Department of Anatomy and Histology, The University of Sydney, NSW 2006 and *St. Vincent's Institute of Medical Research, 41 Victoria Pde. Fitzroy, Vic. 3065
Myosin light chain kinase (MLCK) is a serine/threonine kinase possessing the ability to recognize the structure around the phosphorylation site in its substrate. A synthetic peptide corresponding to chicken gizzard MLCK(774-807) has been examined. This sequence encompasses much of the regulatory domain of the enzyme including the calmodulin binding site at the C-terminal end and an N-terminal segment which mimics the sequence of the N-terminus of the phosphorylatable myosin light chain substrate. MLCK is activated by calmodulin binding which allows Ser19 on the myosin light chain to gain access to the active site on MLCK. The active site remains blocked by its own pseudosubstrate sequence in the absence of bound calmodulin.

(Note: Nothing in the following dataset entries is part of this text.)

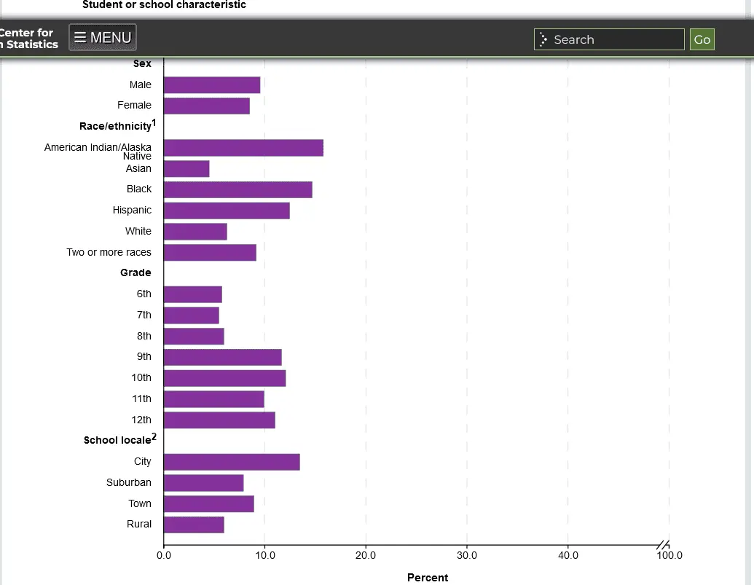Viewport: 754px width, 585px height.
Task: Select the Female bar in the chart
Action: click(206, 106)
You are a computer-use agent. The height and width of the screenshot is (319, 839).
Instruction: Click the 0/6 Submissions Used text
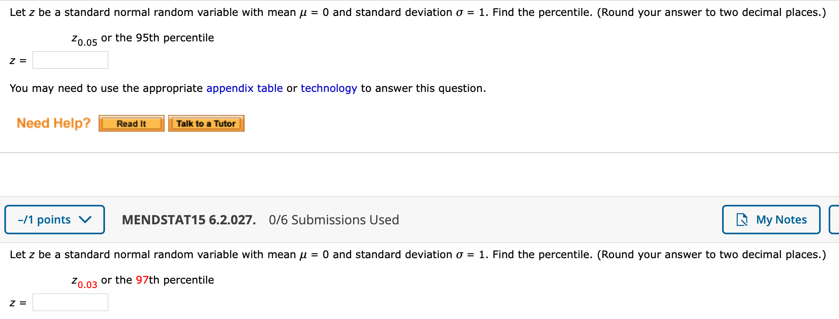click(334, 220)
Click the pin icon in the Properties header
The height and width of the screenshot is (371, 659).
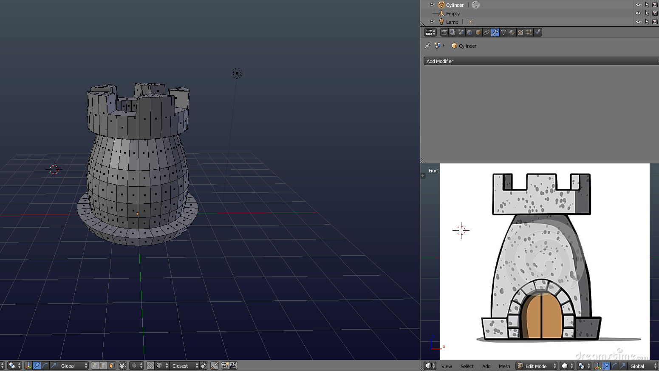click(427, 46)
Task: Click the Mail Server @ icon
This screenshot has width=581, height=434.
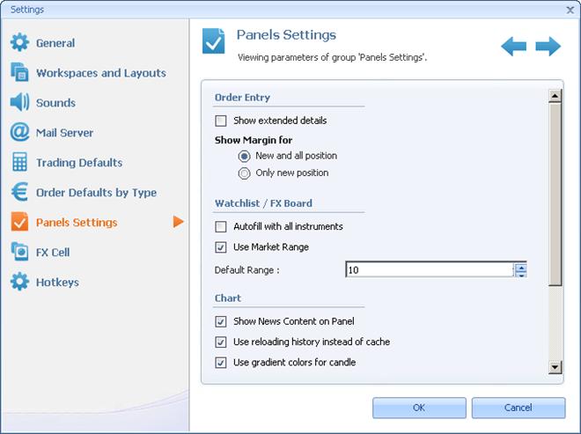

In order to gain an understanding of the structural processes involved in this regulation of kinase activity by calmodulin, the structure of the pseudosubstrate domain was determined using NMR spectroscopy. Following the sequence-specific identification of all proton resonances and several proton coupling constants, the proton-proton distance and angle constraints were used in the distance geometry algorithm DIANA II to generate an ensemble of structures in solution. These were refined afterwards using a dynamic simulated annealing protocol to provide low energy solution structures. The average structure reveals that the connecting peptide comprising Leu774-Lys785 exhibits mostly a helical conformation (Asp777-Lys785) while the central portion of the pseudosubstrate segment extending from Arg790-Trp800 also forms [[alpha]]-helix. The segment connecting these regions formed by Leu786-Ser787 (corresponding to Ser1 in the myosin light chain substrate)-Lys788-Asp789 is a well-defined turn which may be involved in allowing rotation of the pseudosubstrate away from the active site following binding of calmodulin.